BASE BASE -  Volume 11 (2007)  numéro 4 

Bacteriocin producers from traditional food products

Michel Bakar Diop

Université Cheikh Anta DIOP, Ecole supérieure polytechnique. BP 5085. Dakar (Sénégal).

Michel Bakar Diop

Université Cheikh Anta DIOP, Ecole supérieure polytechnique. BP 5085. Dakar (Sénégal).

Robin Dubois-Dauphin

Gembloux Agricultural University – FUSAGx. CWBI. Passage des Déportés, 2. B-5030 Gembloux (Belgique).

Emmanuel Tine

Université Cheikh Anta DIOP, Ecole supérieure polytechnique. BP 5085. Dakar (Sénégal).

Abib Ngom

Université Cheikh Anta DIOP, Ecole supérieure polytechnique. BP 5085. Dakar (Sénégal).

Jacqueline Destain

Gembloux Agricultural University – FUSAGx. CWBI. Passage des Déportés, 2. B-5030 Gembloux (Belgique).

Philippe Thonart

Gembloux Agricultural University – FUSAGx. CWBI. Passage des Déportés, 2. B-5030 Gembloux (Belgique).

Notes de la rédaction :

Received on 22 August 2006, accepted on 2 May 2007

Résumé

Sélection de bactéries lactiques productrices de bactériocine à partir d'aliments fermentés traditionnels d'origine sénégalaise. Un total de 220 souches de bactéries lactiques isolées de produits fermentés traditionnels d'origine sénégalaise a été testé pour détecter une production de bactériocine. Deux espèces bactériennes, Lactococcus lactis subsp. lactis et Enterococcus faecium, ont été identifiées parmi 12 colonies bactériocinogènes, sur la base d'analyses phénotypiques et du séquençage du gène codant pour l'ARNr 16S. Les bactériocines produites par les deux souches développent une activité bactéricide contre Listeria monocytogenes et Bacillus coagulans tandis que seule la souche Lactococcus lactis est active contre Bacillus cereus. Les souches de Lactococcus lactis subsp. lactis bactériocinogènes ont été détectées dans différents types de produits alimentaires indiquant un potentiel de croissance élevé de cette souche dans divers environnements microbiologiques. Les séquences partielles du gène codant pour l'ARNr 16S des deux souches ont été enregistrées dans la base de données internationale “ Genbank ” sous les numéros AY971748 pour Lactococcus lactis subsp. lactis (CWBI-B1410) et AY971749 pour Enterococcus faecium (appelée CWBI-B1411). La souche Lactococcus lactis subsp. lactis a été sélectionnée pour l'identification et l'application de la bactériocine à la conservation des denrées alimentaires.

Mots-clés : Bactéries lactiques, bactériocine, conservation des aliments

Abstract

A total of 220 strains of LAB isolated from 32 samples of traditional fermented food from Senegal were screened for bacteriocin production. Two bacteriocin producers, Lactococcus lactis subsp. lactis and Enterococcus faecium, were identified from 12 bacteriocin-producing isolates on the basis of phenotypic analyses and 16S rDNA sequence. Both bacteriocins produced by new isolates show antimicrobial activity against Listeria monocytogenes and Bacillus coagulans whereas only that produced by Lactococcus lactis has an activity against Bacillus cereus.
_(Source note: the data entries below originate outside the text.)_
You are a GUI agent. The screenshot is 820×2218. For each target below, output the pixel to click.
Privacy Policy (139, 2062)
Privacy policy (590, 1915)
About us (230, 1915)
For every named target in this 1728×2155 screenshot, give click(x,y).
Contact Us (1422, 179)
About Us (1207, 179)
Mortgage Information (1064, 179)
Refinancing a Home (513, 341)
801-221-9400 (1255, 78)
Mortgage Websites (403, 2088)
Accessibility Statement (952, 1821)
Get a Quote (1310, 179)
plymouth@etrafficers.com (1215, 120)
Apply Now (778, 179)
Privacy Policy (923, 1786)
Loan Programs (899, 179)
Bacteriocin-producing Lactococcus lactis strains were found in a variety of traditional foods indicating a high potential of growth of this strain in variable ecological complex environment. Partial 16S rDNA of the two bacteriocin producers obtained in this study has been registered to Genbank databases under the accession number AY971748 for Lactococcus lactis subsp. lactis (named CWBI-B1410) and AY971749 for Enterococcus faecium (named CWBI-B1411). The new bacteriocin-producing Lactococcus lactis subsp. lactis strain has been selected for identification and application of the bacteriocin to food preservation.

Keywords : lactic acid bacteria, bacteriocin, food preservation

1. Introduction

1Lactic acid bacteria (LAB) are the biological basis for the production of a great multitude of fermented foods (Lasagno et al., 2002). The most important contribution of these bacteria to fermented products is to preserve the nutritive qualities of the raw material and inhibit the growth of spoilage and pathogenic bacteria (Matilla-Sandholm et al., 1999). This inhibition may be due to the production of many metabolites such as organic acids (lactic and acetic acid), hydrogen peroxide, diacetyl and bacteriocins (Ennahar et al., 2000 ; Lasagno et al., 2002). Some bacteriocins kill only bacteria belonging to the same species as producer whereas other bacteriocins kill a broad range of Gram positive bacteria (Conventry et al., 1997 ; Ennahar et al., 2000 ; Mc Auliffe et al., 2001 ; Garneau et al., 2002). The incorporation of these compounds as biopreservative ingredient into model food has been shown to be effective in the control of pathogenic and spoilage micro-organisms (O'Sullivan et al., 2002). They have attracted considerable interest in recent years and several works have focused on the isolation and development of new strains of bacteriocin-producing bacteria. The detection rate of bac+ strains from LAB isolates can be as low as 0.2% and therefore needs a large number of isolates from food sources (Conventry et al., 1997).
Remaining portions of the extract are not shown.